By the 1930s (if not before), that concept had been turned on its head and veterinarians outside of the universities were developing some of the major advances in clinical medicine and feeding them back into the universities.7 More recently, and especially since the development of the clinical specialty boards in the last half century, some of the most progressive practitioners and scholars can be found in private practice, research institutes, governmental agencies and nonprofits, as well as in academia.

We instructed the students in our course to reach outside the university to find potential mentors for their class assignment―because they have regular access to faculty here at Cornell, we insisted that they broaden their network. Some took a comfortable, but still valuable, route of interviewing veterinarians who had been instrumental earlier in their career, as they developed their credentials for applying to college. Others were venturesome, contacting people whom they had only heard about, or whom they identified through the AVMA member data base (a marvelous resource, by the way).

Aziza Glass, who is interested in a career in biomedical science, tracked down and interviewed four-time space traveler, Dr. Richard Linnehan, who told her that veterinary schools need to find ways to move beyond their classical mindset to include One Health as a crucial part of veterinary theory, education and practice sets.8

Because of her interview with Dr. Karen Bradley, founder of Women’s Veterinary Leadership Development Initiative, Jordan Daniels was energized at the increasingly active role that dynamic and courageous practitioners can play in transforming organized veterinary medicine and making it more responsive in the 21st century. She took that verve and, together with several other students in the course, launched the first student chapter of the Women’s Veterinary Leadership Development Initiative.

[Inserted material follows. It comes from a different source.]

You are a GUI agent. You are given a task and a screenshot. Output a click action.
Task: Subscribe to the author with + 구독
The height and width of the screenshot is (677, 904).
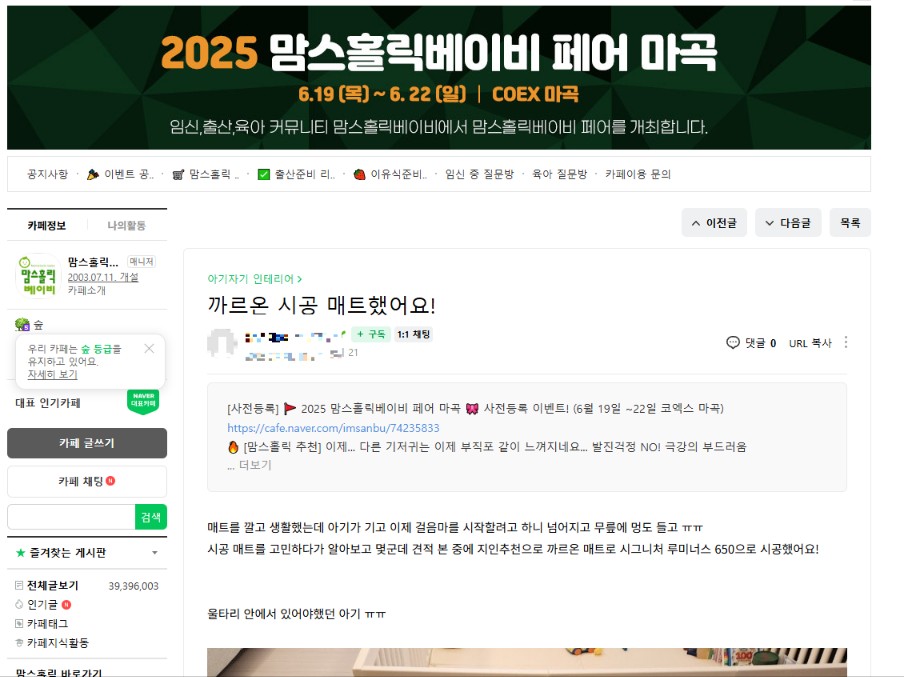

Yet another student interviewed Dr. Valerie Ragan, director of the Center for Public and Corporate Veterinary Medicine. Another interviewed a women who is one of the most creative and skilled deans in the country.

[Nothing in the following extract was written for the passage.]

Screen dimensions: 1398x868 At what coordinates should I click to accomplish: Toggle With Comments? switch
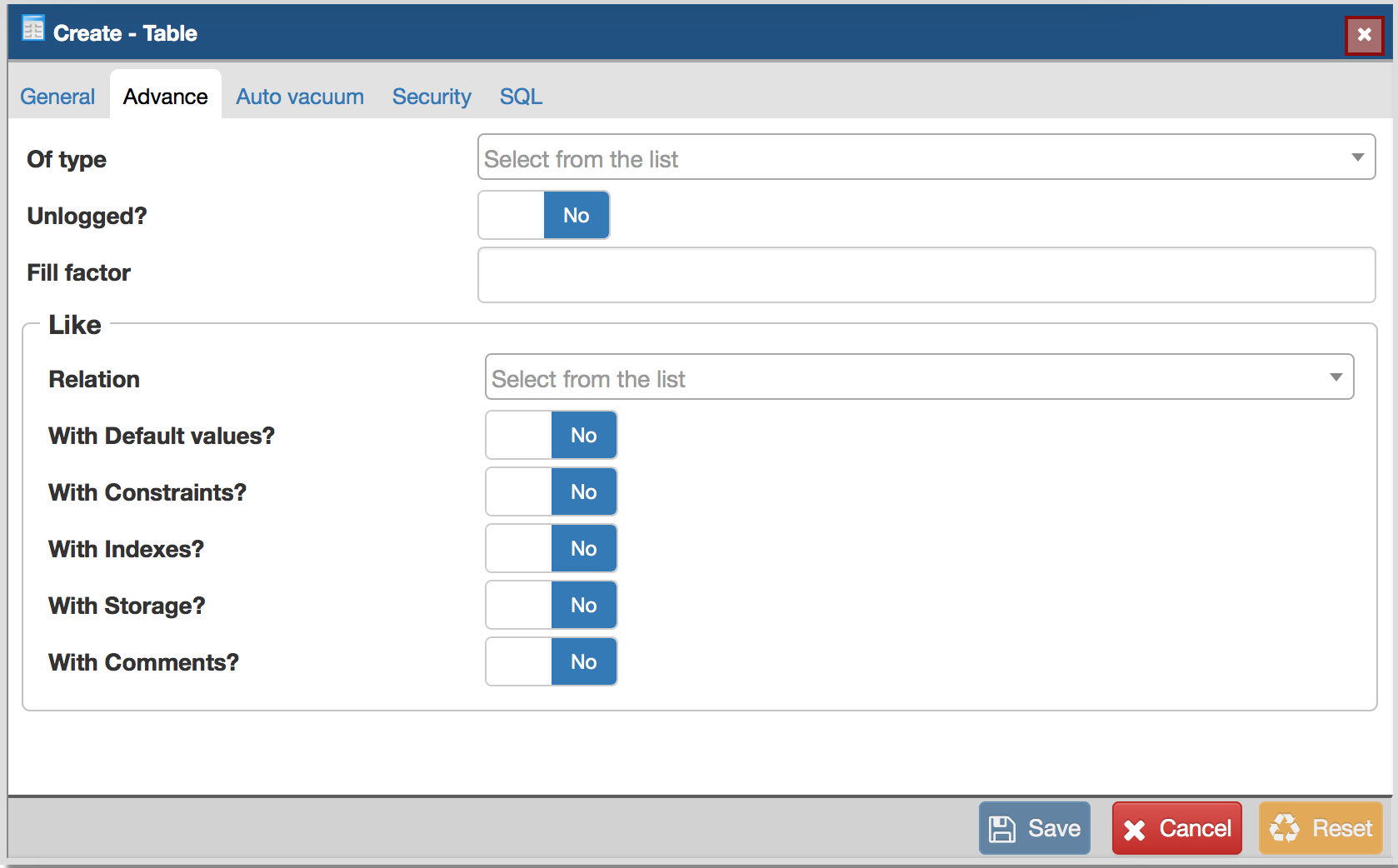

These are not just insightful and helpful interviews, but they represent introductions to some of the truly great leaders of our time with the potential for these people (both women and men) to affect the careers of students in a meaningful and sustaining manner.

We agree with Mr. Blow that mentors are important and they are often available in the students’ college environment. But as educators of future professionals we must insist that more of our educational offerings tie directly to experts and leaders outside the academy. To be competitive in today’s veterinary environment, our students should develop strategic networks and mentoring relationships that include the breadth of the profession.



1 Smith, Donald F and Julie Kumble. Mentoring as a Career Factor: Six US Women Deans Reflect. Perspectives in Veterinary Medicine.Sept 12, 2013.
2 Smith, Donald F and Julie Kumble. Women’s Leadership in Veterinary Medicine: A Course for Veterinary Students. Perspectives in Veterinary Medicine. April 2, 2014.
3 Blow, Charles M. In College, Nurturing Matters. New York Times, May 7, 2014.
4 Ray, Julie and Stephanie Kafka. Life in College Matters for Life After College. Gallup Economy, May 6, 2014.
5 Leonard Pearson VMD was the third dean of veterinary medicine at the University of Pennsylvania (1897-1909).
6 Pearson, Leonard, Report of the Committee on Intelligence and Education. Proceedings of the American Veterinary Medical Association 1907. (Philadelphia, J.B. Lippincott Company), 1908.101-102.
7 Smith, Donald F. 150th Anniversary of Veterinary Education and the Veterinary Profession in the United States. J Vet Med Educ 37(4) 2010, 322-323.
8 Glass, Aziza. A Student Interviews a Veterinary Astronaut. Perspectives in Veterinary Medicine. April 28, 2014.